Entries for locating text and elements
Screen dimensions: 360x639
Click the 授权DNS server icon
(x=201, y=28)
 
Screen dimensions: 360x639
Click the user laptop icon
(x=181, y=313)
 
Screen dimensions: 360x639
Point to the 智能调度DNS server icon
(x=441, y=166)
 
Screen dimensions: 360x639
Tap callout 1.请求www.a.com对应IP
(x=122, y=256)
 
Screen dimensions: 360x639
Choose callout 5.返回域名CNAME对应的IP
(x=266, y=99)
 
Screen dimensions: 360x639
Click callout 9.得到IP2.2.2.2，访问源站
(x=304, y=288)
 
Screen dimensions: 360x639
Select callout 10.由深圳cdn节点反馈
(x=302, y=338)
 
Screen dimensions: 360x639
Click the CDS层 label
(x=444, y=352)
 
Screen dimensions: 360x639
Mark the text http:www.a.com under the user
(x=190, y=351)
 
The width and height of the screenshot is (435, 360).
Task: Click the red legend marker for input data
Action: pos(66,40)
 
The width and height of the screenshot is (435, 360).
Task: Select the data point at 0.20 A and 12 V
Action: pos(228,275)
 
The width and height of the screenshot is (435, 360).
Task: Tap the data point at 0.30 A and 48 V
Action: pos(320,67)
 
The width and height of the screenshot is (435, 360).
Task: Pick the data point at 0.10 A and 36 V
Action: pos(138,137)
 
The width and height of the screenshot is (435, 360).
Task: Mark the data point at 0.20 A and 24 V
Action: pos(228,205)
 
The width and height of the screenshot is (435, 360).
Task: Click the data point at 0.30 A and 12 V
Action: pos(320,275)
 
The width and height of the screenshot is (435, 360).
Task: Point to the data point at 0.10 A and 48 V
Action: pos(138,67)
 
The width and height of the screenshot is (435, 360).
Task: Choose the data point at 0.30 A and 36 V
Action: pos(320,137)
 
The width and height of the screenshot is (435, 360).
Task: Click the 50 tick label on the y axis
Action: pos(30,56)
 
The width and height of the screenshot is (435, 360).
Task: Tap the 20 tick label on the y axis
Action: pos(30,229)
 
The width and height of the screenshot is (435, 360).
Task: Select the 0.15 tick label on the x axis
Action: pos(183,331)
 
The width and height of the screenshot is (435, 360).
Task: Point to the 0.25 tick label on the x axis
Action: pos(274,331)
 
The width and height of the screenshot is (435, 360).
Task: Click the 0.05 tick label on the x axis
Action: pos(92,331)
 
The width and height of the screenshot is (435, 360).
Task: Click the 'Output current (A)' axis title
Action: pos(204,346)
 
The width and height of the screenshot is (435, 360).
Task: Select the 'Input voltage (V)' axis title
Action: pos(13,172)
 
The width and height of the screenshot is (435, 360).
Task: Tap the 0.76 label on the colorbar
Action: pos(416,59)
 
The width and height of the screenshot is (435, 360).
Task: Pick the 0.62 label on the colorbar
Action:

(REQUEST) Extract each line of the entries above that contains the string "Select". Match case exactly.

(PROBLEM SOLUTION)
Select callout 10.由深圳cdn节点反馈
Task: Select the data point at 0.20 A and 12 V
Task: Select the 0.15 tick label on the x axis
Task: Select the 'Input voltage (V)' axis title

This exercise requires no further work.